I really don't know what to do, I know her family would be distraught too if they found out she'd done it.
(edited 5 years ago)
Original post by Wizbe
It's not really the same is it though. Social drinking compared to taking something to get high. None of us get drunk when we drink, we just have the odd beer or cider on a night out.


It's exactly the same. :smile:

That's kind of the deal in Amsterdam - They have a cafe culture, so yes, going out for a quick smoke or edible with your friends is the same as going out for a beer with them. UK drug policy is messed up and that's largely openly admitted now, If anything folk seem far more in the grip of prescription drugs and weird synthetic ones than a hash brownie :smile:
Original post by Anonymous
You are overreacting. Maybe you may think cannabis is wrong because it has been illegal for us our entire lives in the UK but if alcohol was illegal you would feel the same about your girlfriend trying alcohol, as an example. There is absolutely nothing wrong with cannabis or with wanting to try new things. And it's not like your girlfriend will become "addicted" to it, so it won't be like other drug experiences your friends have had. If done responsibly, like how you are responsible with alcohol, there is nothing wrong with it. I think you need to become more open-minded (and no this isn't telling you to try drugs or anything! but weed is quite harmless and this is now also being acknowledged by places in the world as it is becoming legalised for recreation). Also, weed is natural. The only reason it appears wrong is because it has been illegal our entire lives but that doesn't mean it is wrong.

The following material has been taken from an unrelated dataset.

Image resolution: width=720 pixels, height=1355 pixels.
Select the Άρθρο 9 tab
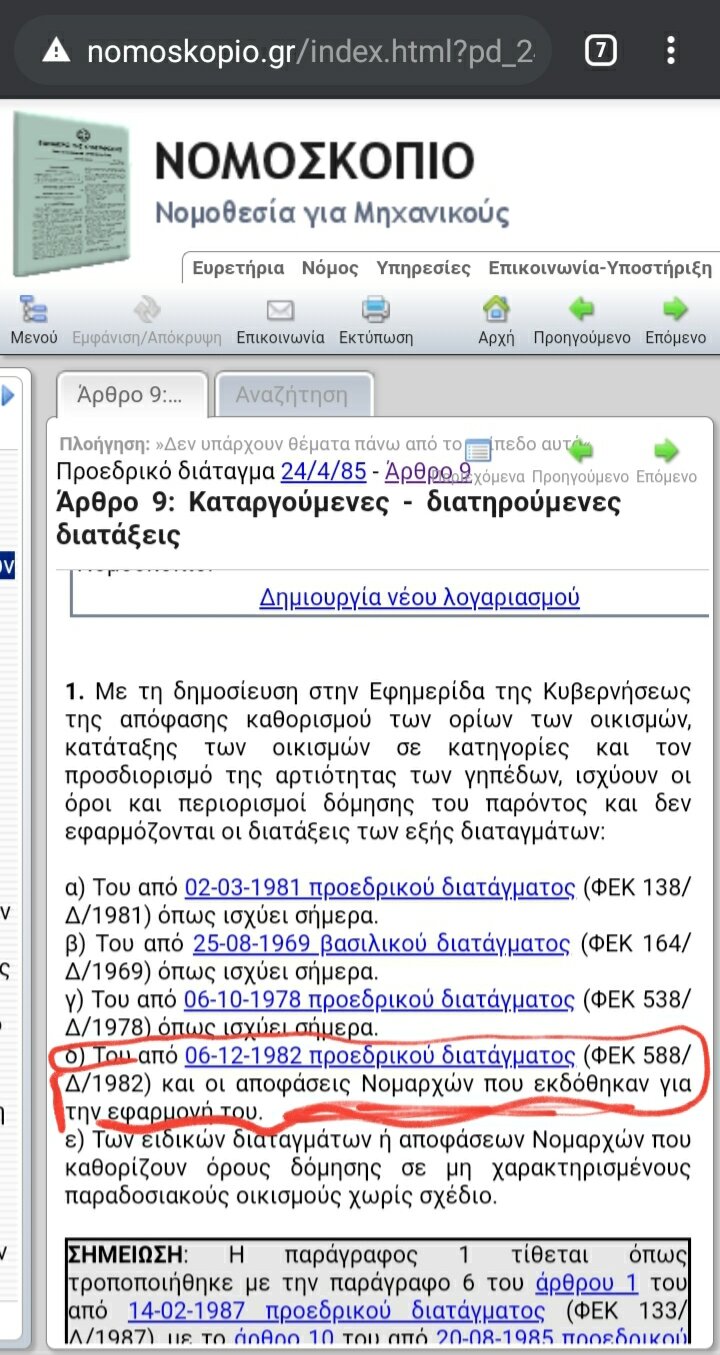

Weed can actually **** up your dopamine systems, and for teenagers and young adults it can stump growth physically and mentally. And before anybody says cannabis isn’t bad and its harmless, there have been multiple cases of addiction, and I personally know a lot of people who cant go a day without consistently smoking it and are dependant on cannabis.
Original post by Wizbe
Well there's a reason that these drugs aren't legal over in the UK and alcohol is. It's also that she showed it to me by mistake which makes me think she was trying to hide it from me.


What are those reasons though? They are not very good ones. Only difference is alchohol is more socially acceptable in our culture. It is arguably a more dangerouse drug. Personally I would be much more concernced if my girlfriend took up smoking. Much more addictive than space cake.

There is a communication and trust issue there sure. But you are were evidently going to judge her like she injected herself with heroine if you found out so I wouldn't say it is all her fault.

If she started taking other kinds of drugs, and started making a habit of it then you could start worrying. But just eating a space cake as part of a holiday in a country famouse for liberal drug laws and drug tourism is not in itself grounds for concerns. Maybe if you were less judgmental and understanding she would feel less like she needs to hide this kind of thing from you? Which would mean if there was a drug problem she would feel more able to tell you about it? You are clearly worried about this being a surface sign of deeper drug use.